Reading text:
((
Con artists posing as National Grid workers are preying on the elderly in Coney Island.
“This is a major concern,” Renee McClure, a community affairs rep for National Grid, said at last week’s Community Board 13 meeting at Coney Island Hospital.
Workers are going door-to-door, often targeting senior citizens, and asking to see residents’ energy bills. Then, without the residents’ consent, the workers switch them from National Grid to a new service provider.
“They’re taking your account info and they’re switching you to their services,” McClure explained.
There is nothing illegal about rival companies soliciting residents.
“We [National Grid] just transport the gas,” McClure said. “Other organizations are allowed to supply the gas.”
However, the methods being used are illegal, McClure said.
“They have a right to sell but not in the manner in which is being done,” she told residents. “You have the right to choose the company you want but we’re asking you to look at what is going on and to read the fine print.”
Community Board 13 member Todd Dobrin said two women posing as National Grid workers recently knocked on his door and asked to see his energy bill. The women refused to show identification when asked.
Sometimes, the workers claim to be National Grid employees. Other times, they say they work for the Brooklyn Union Gas Company, which no longer exists.
“There’s a van going around calling itself Brooklyn Union Maintenance,” McClure said. “They’ve been breaking things [in homes] that will cause you to get them fixed.”
“If you see a truck that says Brooklyn Union, please call the police,” she continued.
McClure asked locals to be cautious if someone comes to their home and inquires about energy bills.
“National Grid does not do door-to-door solicitations,” she said.
National Grid workers would only visit homes to “turn off service or to address some kind of gas service. Any other reason, they are not National Grid,” McClure said.
Also, official National Grid employees will always carry ID, she noted.
))
What the exercise asks:
In two sentences, summarize the article about National Grid impostors in Coney Island.

Stored data:
((
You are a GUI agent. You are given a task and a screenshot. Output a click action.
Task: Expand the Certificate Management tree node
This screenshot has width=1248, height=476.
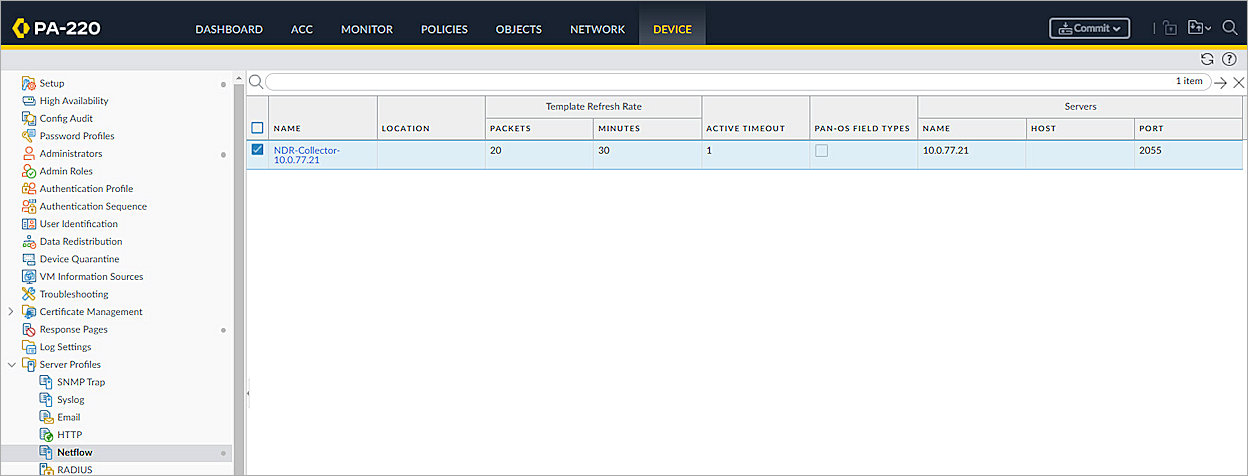[x=11, y=312]
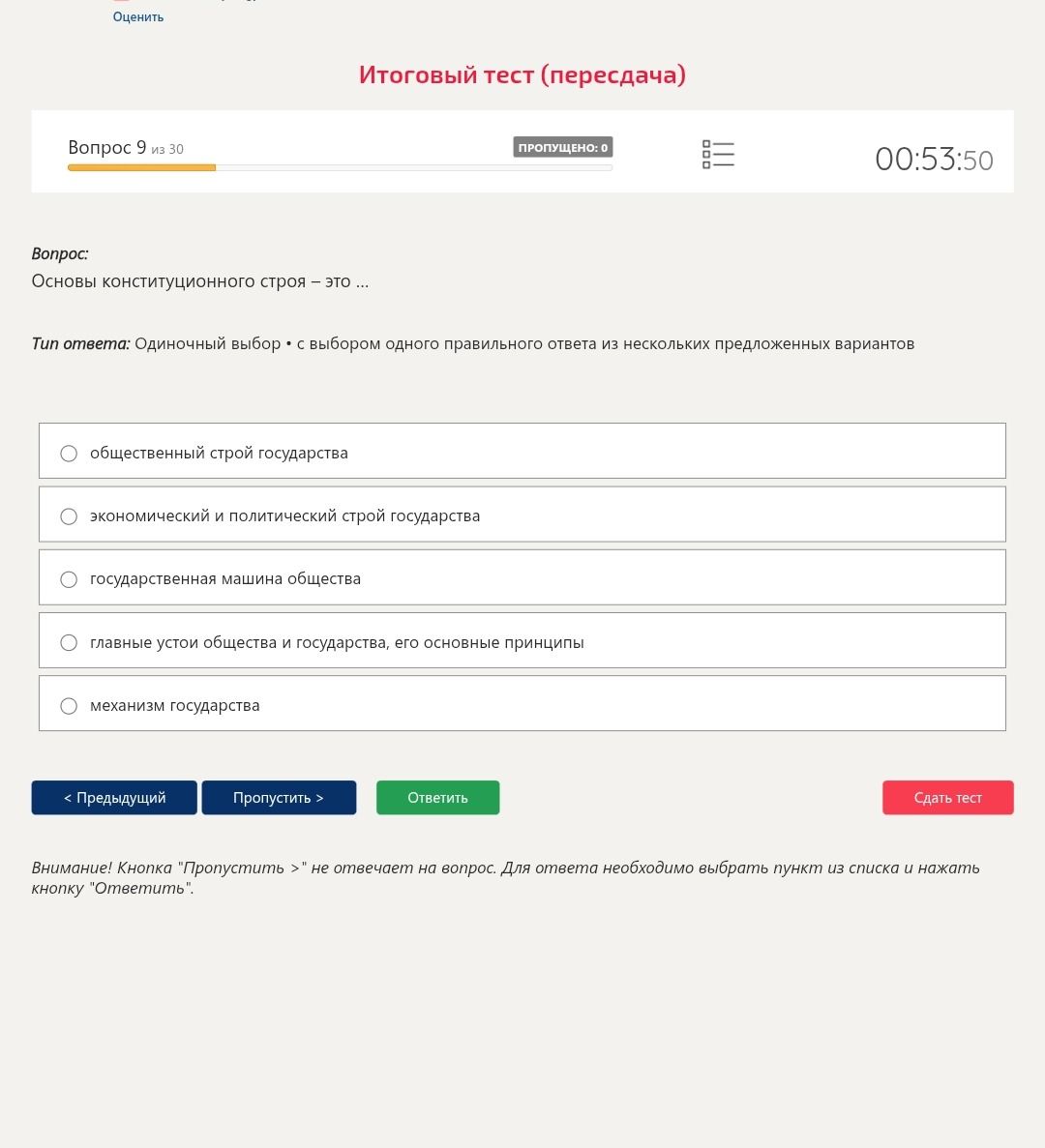The image size is (1045, 1148).
Task: Click the answer row 'государственная машина общества'
Action: coord(522,577)
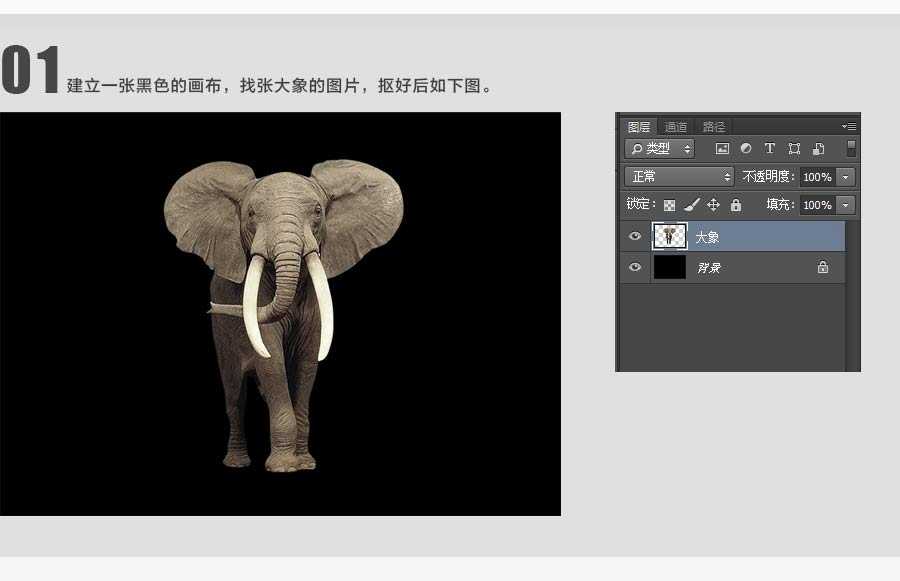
))
Answer space:
People posing as National Grid workers are going door-to-door in Coney Island, often targeting senior citizens, asking to see energy bills and then switching residents to a new gas supplier without their consent. Renee McClure of National Grid said rival companies may legally sell gas but these methods are illegal, and she urged residents to be cautious, noting that National Grid does not do door-to-door solicitations and that its employees always carry ID.